Lapas attēli
PDF
ePub

If the average premium is $300 and all 11 million structures at risk were insured, the yearly premiums would total 3.3 billion dollars. I submit no storm event would ever deplete this fund.

However, this bill does make improvements to enforce compliance and that's encouraging. It doesn't take a rocket scientist to see that by increasing the pool, we'll spread the risk and keep the program solvent.

Florida's policy holders comprise 43 percent of the entire program, well over a million policies. We know and understand the value of flood insurance. Not only that, but for every dollar paid out in claims, we have paid in $1222! This has been an extraordinary return on a very good investment. It's a fact, that Florida's premiums have paid the claims for a large share of the other policy holders. To a great degree, Florida is the NFIP.

We have willingly paid out these premium dollars because it is an insurance program. Now, with S. 1405 we are shocked at the attempt to turn a viable and selfsupporting insurance program into a Federally-backed land grab.

Make no mistake. If this bill is passed with its highly controversial and scientifically unreliable erosion zones, it will be a disaster for our tax base.

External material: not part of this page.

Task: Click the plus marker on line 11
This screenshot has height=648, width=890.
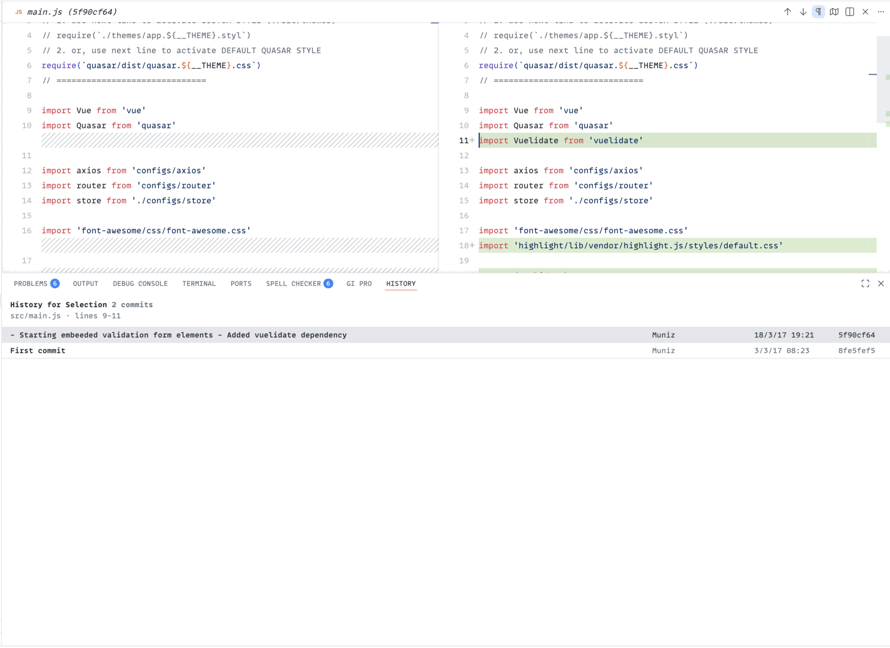Action: [x=472, y=140]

How can this be? Well, virtually all of Florida's coastal properties will be in the 30-60 year zone and because of their high real estate values they generate enor

mous tax revenues.

Legislation like S. 1405 that impacts the tax base resulting in the ultimate loss of a coastal property's insurability will cause a corresponding loss of the property's market value and ability to be mortgaged. This bill denies flood insurance to new construction and will cause the ultimate removal of insurance to existing structures in the 30-60 year zones, in which, I remind you, virtually all of Florida's coastal properties exist. This will cause their value to plummet, and with no market value, property assessments will also go south.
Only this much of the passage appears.